----- Source extract -----

I tested in Windows 10.0.10586.
msg270038 - (view) Author: Steve Dower (steve.dower) * (Python committer) Date: 2016-07-09 12:59
Try removing the handler completely and see what the default behavior is.

Otherwise, I'll do some research and figure out the right one.
msg270040 - (view) Author: Adam Bartoš (Drekin) * Date: 2016-07-09 13:04
Without a handler the drop feature is disabled.
msg270042 - (view) Author: Steve Dower (steve.dower) * (Python committer) Date: 2016-07-09 13:50
Okay thanks. I'll see if I can track down the right one on Monday.
msg270050 - (view) Author: Steve Dower (steve.dower) * (Python committer) Date: 2016-07-09 16:09
Got some digging done today and it looks like we're probably best to write our own drop handler. It can probably be embedded into the py.exe launcher, which will keep all the registration in the one file.

At worst, we should switch to {86C86720-42A0-1069-A2E8-08002B30309D} (same as EXE files - converts long/Unicode paths to short filenames).
msg270138 - (view) Author: Eryk Sun (eryksun) * (Python triager) Date: 2016-07-10 22:38
The WSH drop handler was added to resolve issue 1656675. It was chosen because it supports long filenames. OTOH, the EXE drop handler probably uses short filenames because the command line is limited to 32,768 characters. (Actually, it only uses the short name for a path element if it's longer than 12 characters or contains whitespace, which was why my example still had non-ASCII "Ā" in the filename.)

If Python.File switches to the EXE drop handler, then I think PySys_SetArgv should automatically expand short filenames. A command-line option could be added to disable automatic expansion. It would be nice to implement this change in 2.7 as well since the WSH drop handler has been used since 2.6.

-----

## Work to complete
1 - List every message number that appears in the headers of the Python drop handler thread above.
2 - According to the Python drop handler thread above, why was the WSH drop handler chosen?
3 - Rewrite the paragraph of the Python drop handler thread above that begins "If Python.File switches" as a short bulleted list that keeps its main points.

----- Recorded data -----

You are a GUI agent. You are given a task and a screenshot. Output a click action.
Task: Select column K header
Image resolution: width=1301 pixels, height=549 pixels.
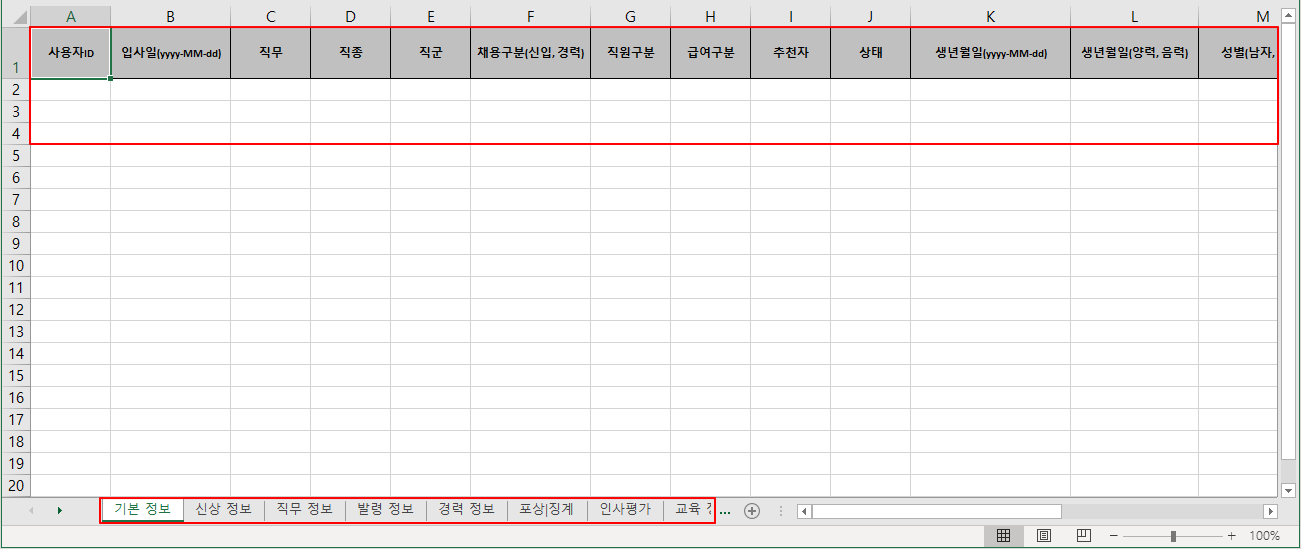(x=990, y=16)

-----

## Complete answers
1 - msg270038, msg270040, msg270042, msg270050, msg270138

2 - It was chosen because it supports long filenames.

3 -
- If Python.File switches to the EXE drop handler, PySys_SetArgv should automatically expand short filenames.
- A command-line option could be added to disable the automatic expansion.
- The change would ideally also be made in 2.7, since the WSH drop handler has been used since 2.6.